Huang Qiang, Zhang Qiang, Bible Paul W, Liang Qiaoxing, Zheng Fangfang, Wang Ying, Hao Yuantao, Liu Yu
Department of Medical Statistics and Epidemiology, School of Public Health, Sun Yat-sen University, Guangzhou, China.
College of Computer, Chengdu University, Chengdu, China.
Front Microbiol. 2022 Mar 16;13:859241. doi: 10.3389/fmicb.2022.859241. eCollection 2022.
Early detection of SARS-CoV-2 variants enables timely tracking of clinically important strains in order to inform the public health response. Current subtype-based variant surveillance depending on prior subtype assignment according to lag features and their continuous risk assessment may delay this process. We proposed a weighted network framework to model the frequency trajectories of mutations (FTMs) for SARS-CoV-2 variant tracing, without requiring prior subtype assignment. This framework modularizes the FTMs and conglomerates synchronous FTMs together to represent the variants. It also generates module clusters to unveil the epidemic stages and their contemporaneous variants. Eventually, the module-based variants are assessed by phylogenetic tree through sub-sampling to facilitate communication and control of the epidemic. This process was benchmarked using worldwide GISAID data, which not only demonstrated all the methodology features but also showed the module-based variant identification had highly specific and sensitive mapping with the global phylogenetic tree. When applying this process to regional data like India and South Africa for SARS-CoV-2 variant surveillance, the approach clearly elucidated the national dispersal history of the viral variants and their co-circulation pattern, and provided much earlier warning of Beta (B.1.351), Delta (B.1.617.2), and Omicron (B.1.1.529). In summary, our work showed that the weighted network modeling of FTMs enables us to rapidly and easily track down SARS-CoV-2 variants overcoming prior viral subtyping with lag features, accelerating the understanding and surveillance of COVID-19.

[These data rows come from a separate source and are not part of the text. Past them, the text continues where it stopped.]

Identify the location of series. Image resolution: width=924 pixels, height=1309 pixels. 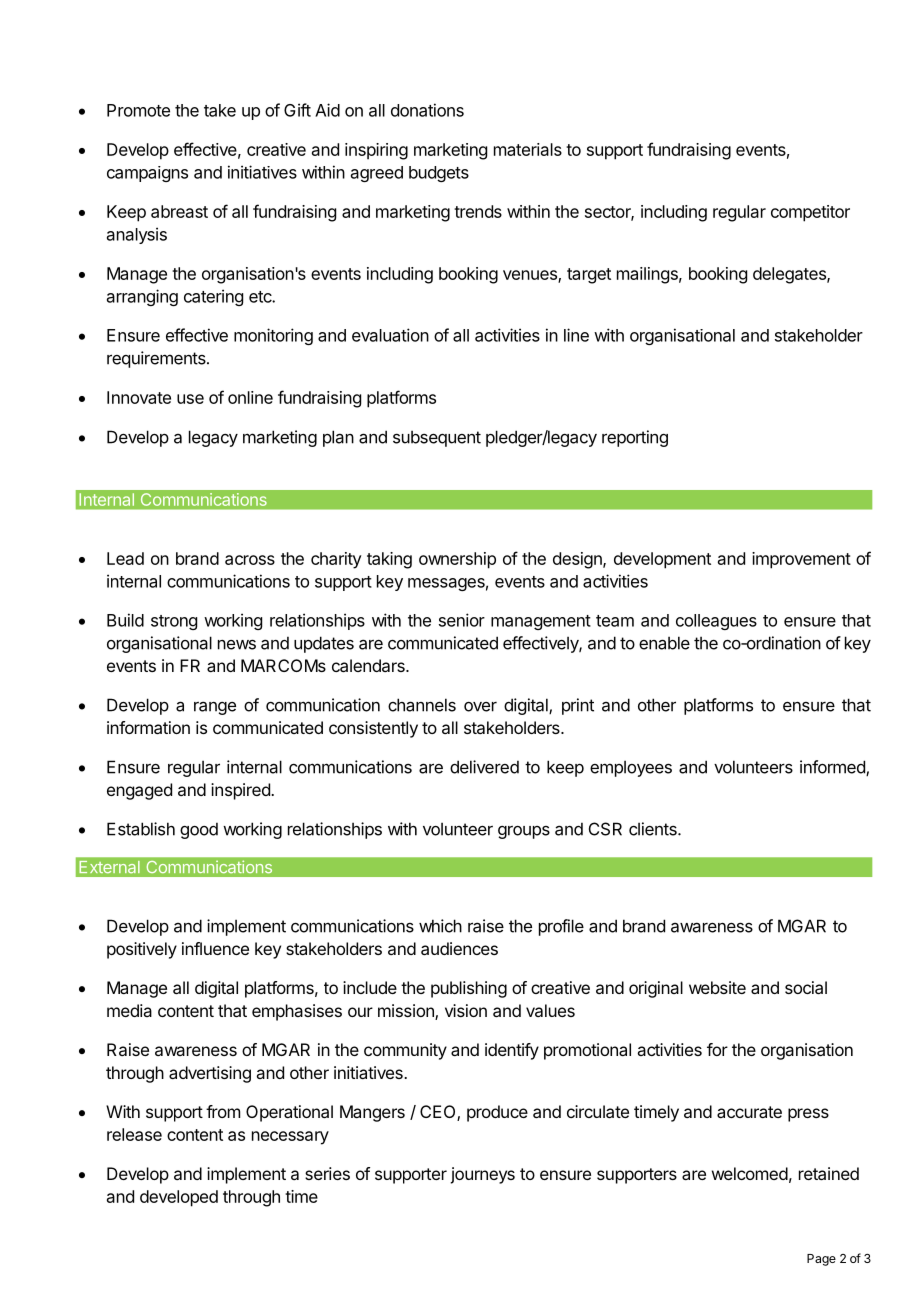
(327, 1173).
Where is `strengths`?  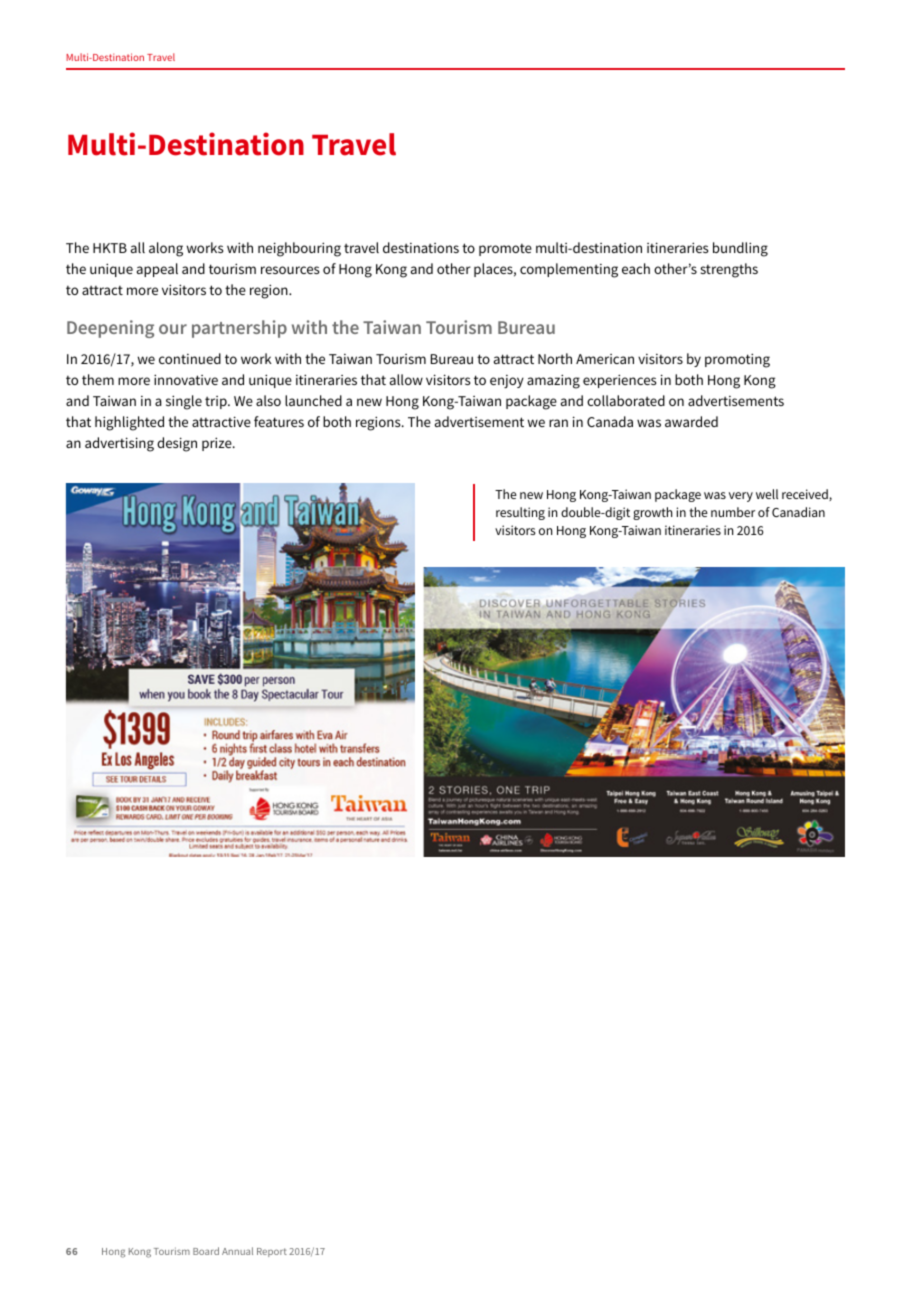 strengths is located at coordinates (729, 270).
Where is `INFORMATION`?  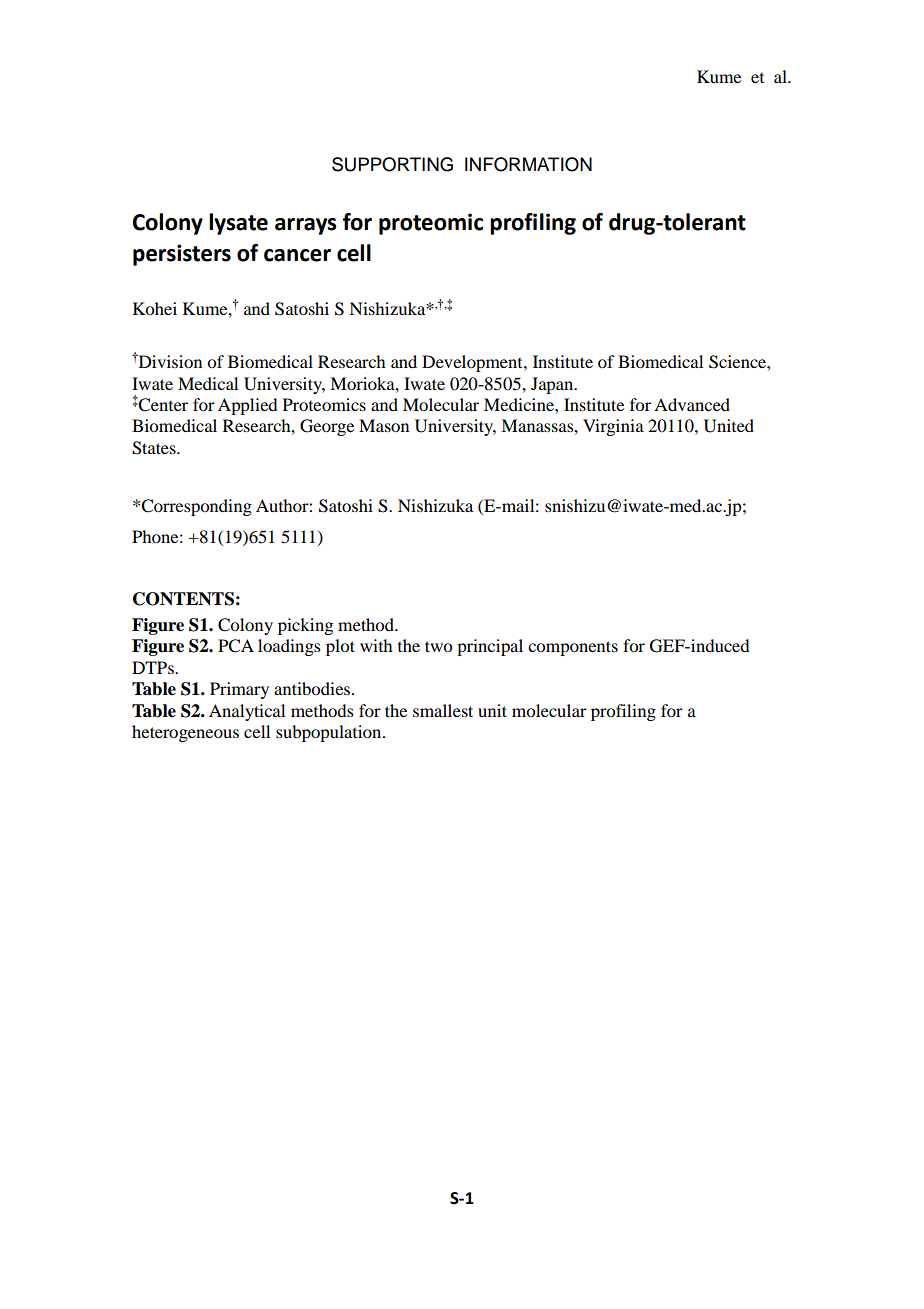
INFORMATION is located at coordinates (528, 164).
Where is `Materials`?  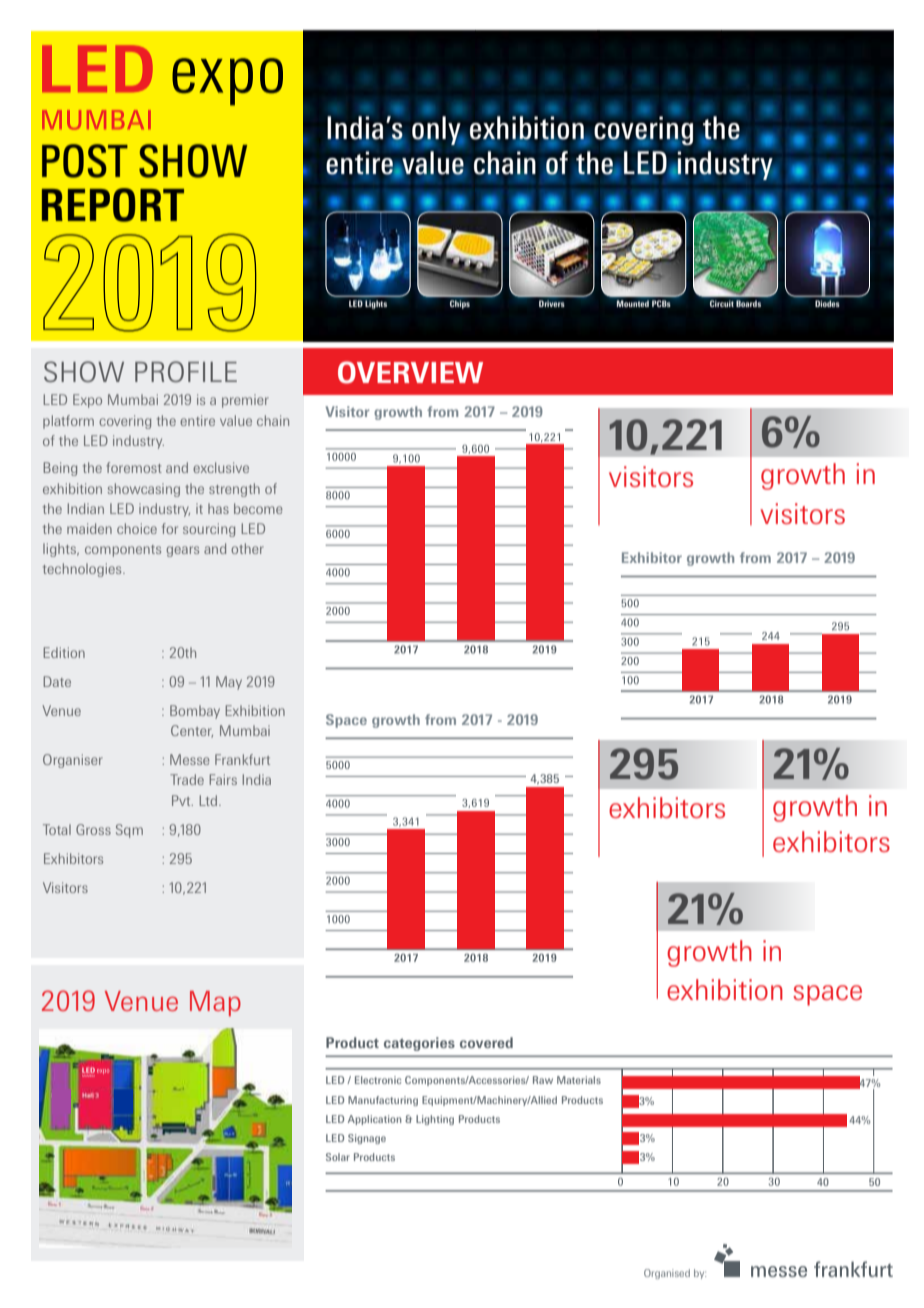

早期检测严重急性呼吸综合征冠状病毒2(SARS-CoV-2)变体能够及时追踪具有临床重要性的毒株,以便为公共卫生应对措施提供信息。当前基于亚型的变体监测依赖于根据滞后特征进行的先验亚型分配及其持续风险评估,这可能会延迟这一过程。我们提出了一种加权网络框架,用于对SARS-CoV-2变体追踪的突变频率轨迹(FTM)进行建模,而无需先验亚型分配。该框架将FTM模块化,并将同步的FTM聚集在一起以代表变体。它还生成模块簇以揭示流行阶段及其同期变体。最终,通过子采样利用系统发育树对基于模块的变体进行评估,以促进疫情的沟通和控制。这一过程使用全球流感共享数据库(GISAID)的数据进行了基准测试,该数据不仅展示了所有方法学特征,还表明基于模块的变体识别与全球系统发育树具有高度特异性和敏感性的映射关系。当将这一过程应用于印度和南非等地区的数据进行SARS-CoV-2变体监测时,该方法清楚地阐明了病毒变体的国家传播历史及其共同传播模式,并提供了关于贝塔(B.1.351)、德尔塔(B.1.617.2)和奥密克戎(B.1.1.529)的更早预警。总之,我们的工作表明,FTM的加权网络建模使我们能够快速轻松地追踪SARS-CoV-2变体,克服具有滞后特征的先前病毒亚型分类,加速对2019冠状病毒病的理解和监测。